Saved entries
►

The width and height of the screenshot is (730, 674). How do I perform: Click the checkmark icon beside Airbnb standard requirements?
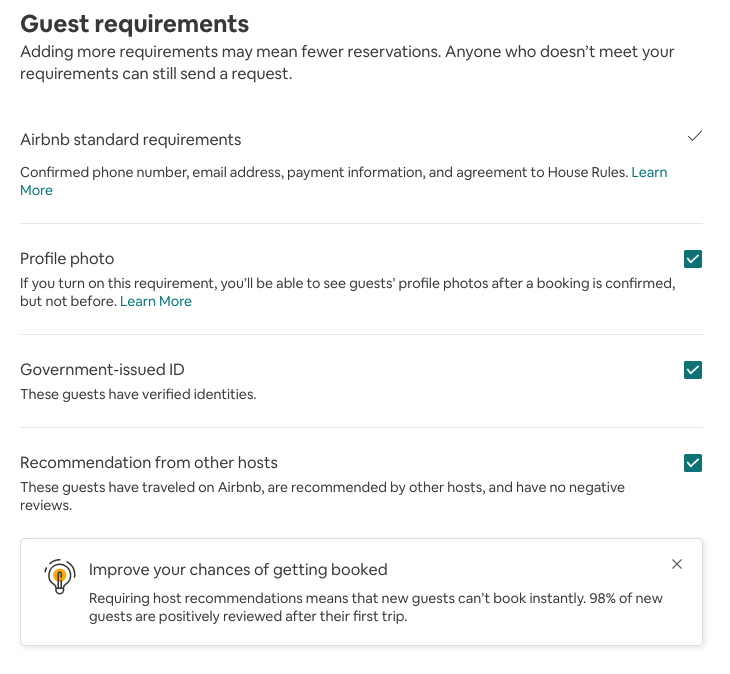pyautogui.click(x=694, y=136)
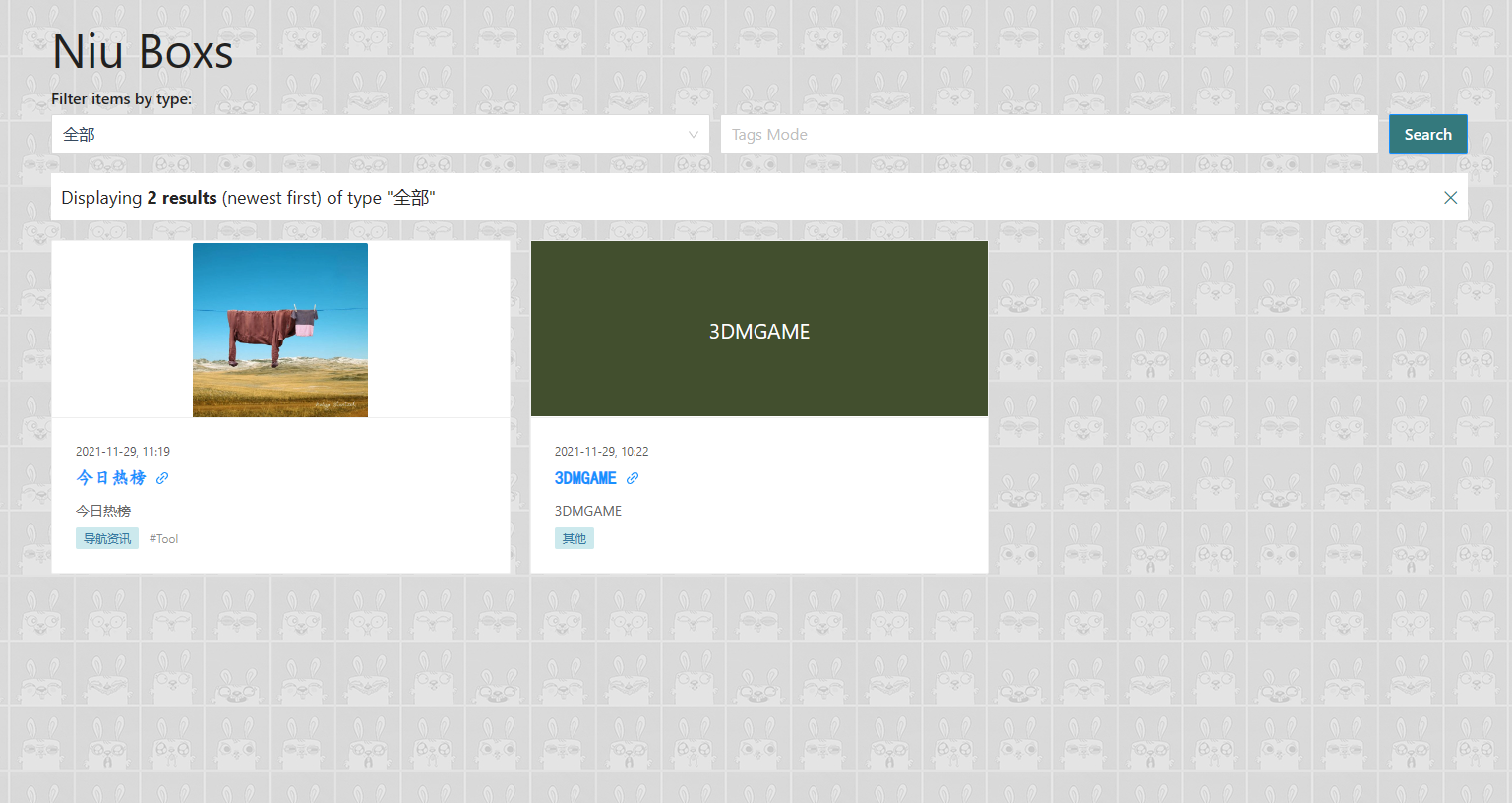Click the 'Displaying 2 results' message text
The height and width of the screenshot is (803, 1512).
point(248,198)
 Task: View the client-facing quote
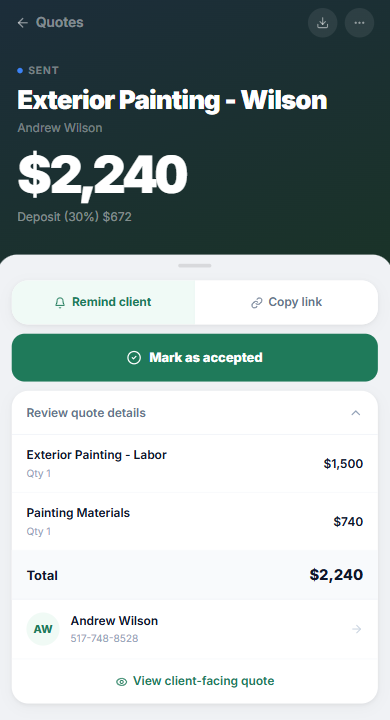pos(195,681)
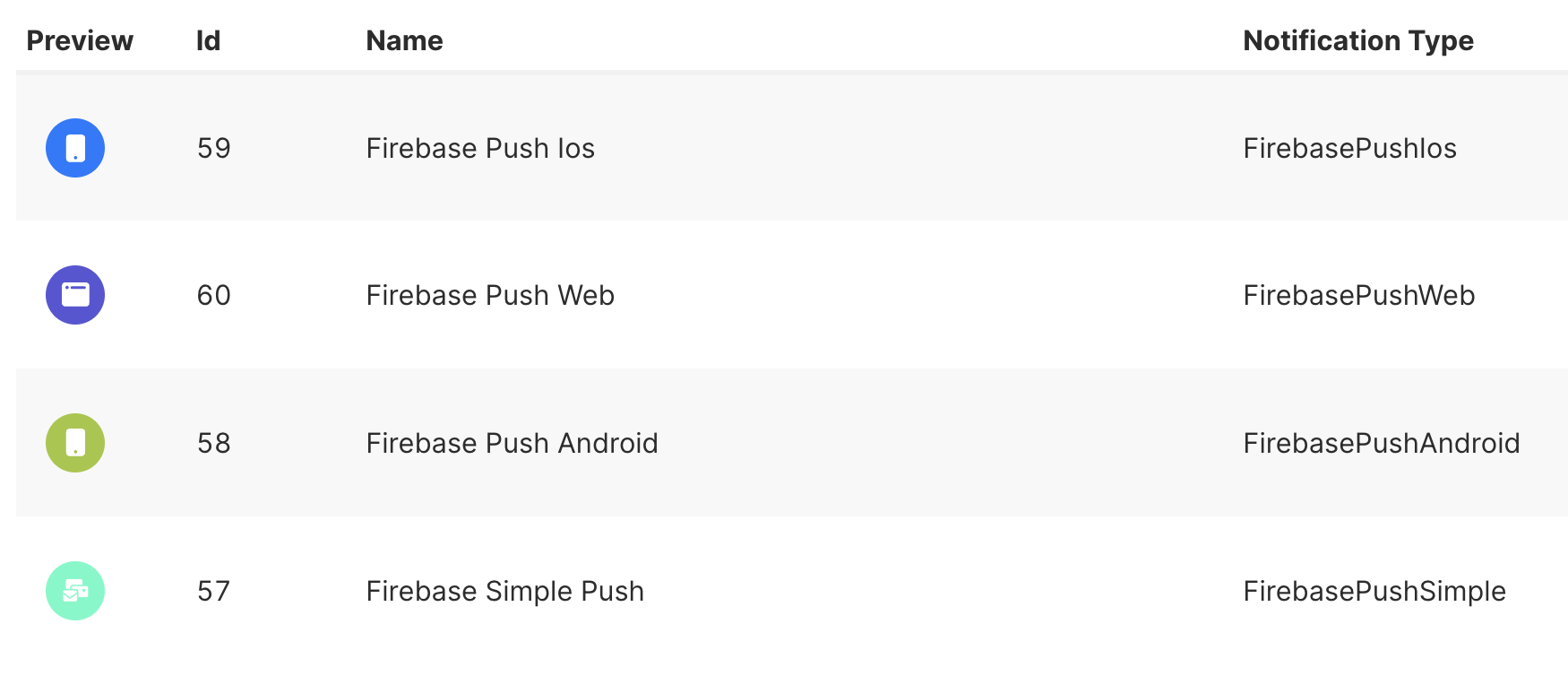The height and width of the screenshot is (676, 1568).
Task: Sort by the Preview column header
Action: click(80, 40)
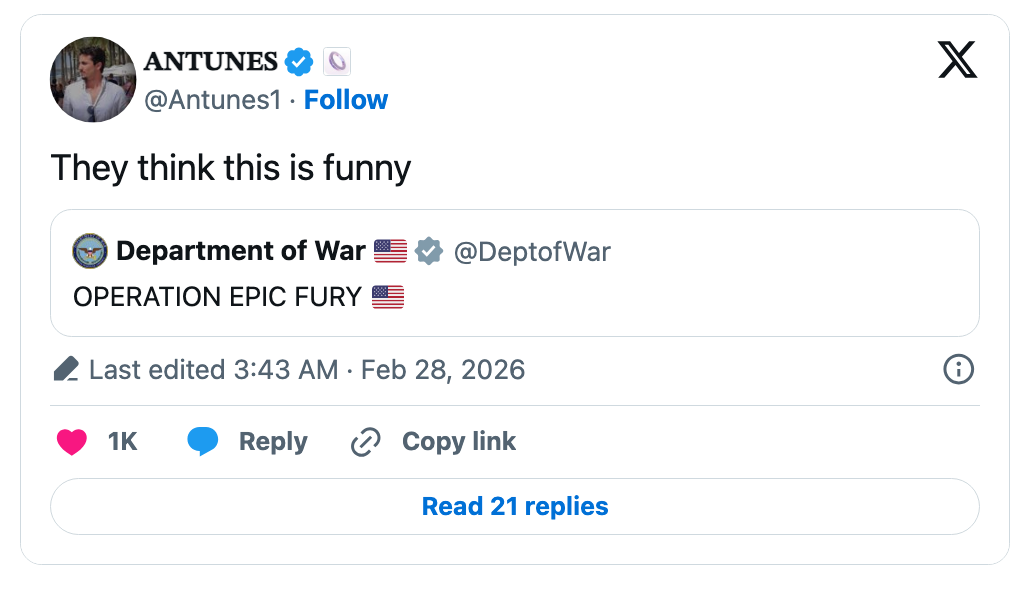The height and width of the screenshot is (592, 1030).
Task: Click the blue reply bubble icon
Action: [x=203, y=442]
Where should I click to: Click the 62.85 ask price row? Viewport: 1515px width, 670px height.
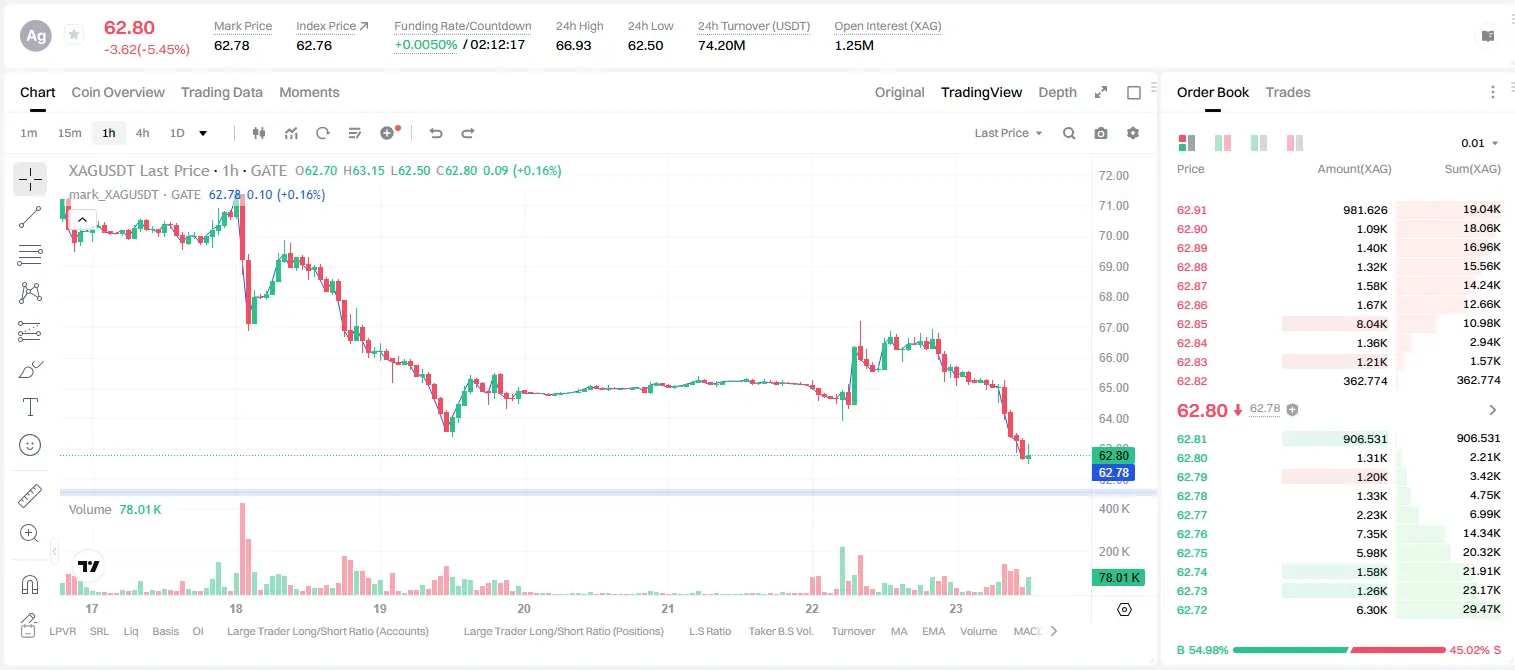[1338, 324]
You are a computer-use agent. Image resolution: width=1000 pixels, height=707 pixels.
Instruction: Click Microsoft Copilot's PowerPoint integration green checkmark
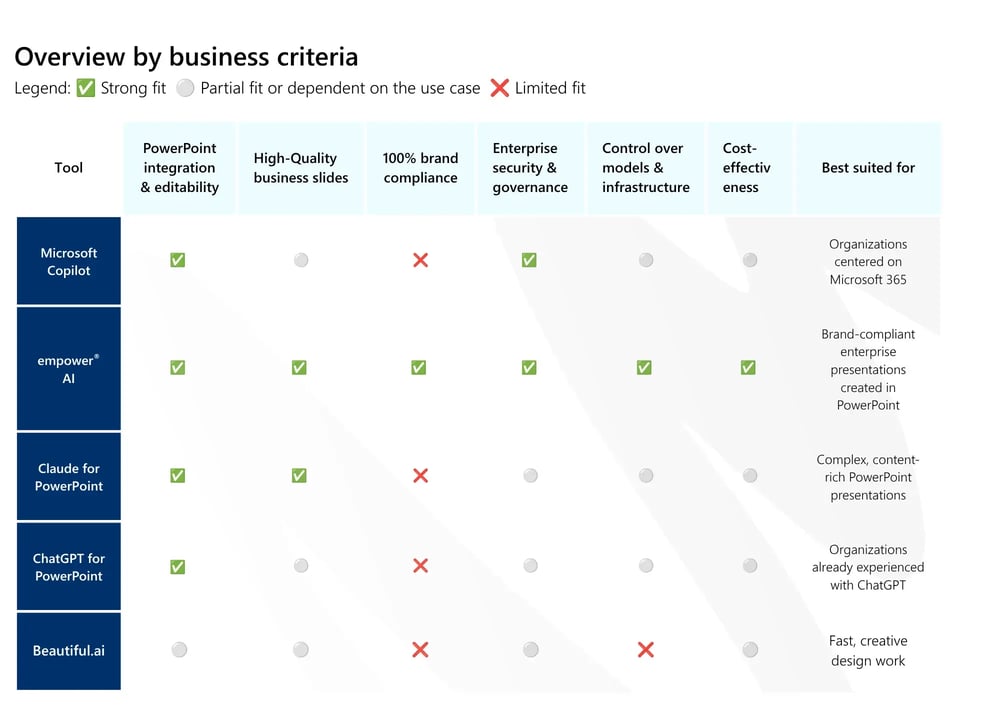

◄

WHAT THE EXERCISE ASKS
Exactly reproduce each record, leaving out any pictures.

FINAL ANSWER
The width and height of the screenshot is (730, 674). How do I perform: Click the checkmark icon beside Airbnb standard requirements?
pyautogui.click(x=694, y=136)
Click the 'Displaying 2 results' message text
The height and width of the screenshot is (803, 1512).
point(248,198)
 Task: View the client-facing quote
pos(195,681)
The height and width of the screenshot is (676, 1568).
Task: Sort by the Preview column header
Action: click(80, 40)
The height and width of the screenshot is (592, 1030).
Task: Click the blue reply bubble icon
Action: [x=203, y=442]
Where should I click to: Click the 62.85 ask price row? Viewport: 1515px width, 670px height.
[1338, 324]
You are a computer-use agent. Image resolution: width=1000 pixels, height=707 pixels.
Instruction: Click Microsoft Copilot's PowerPoint integration green checkmark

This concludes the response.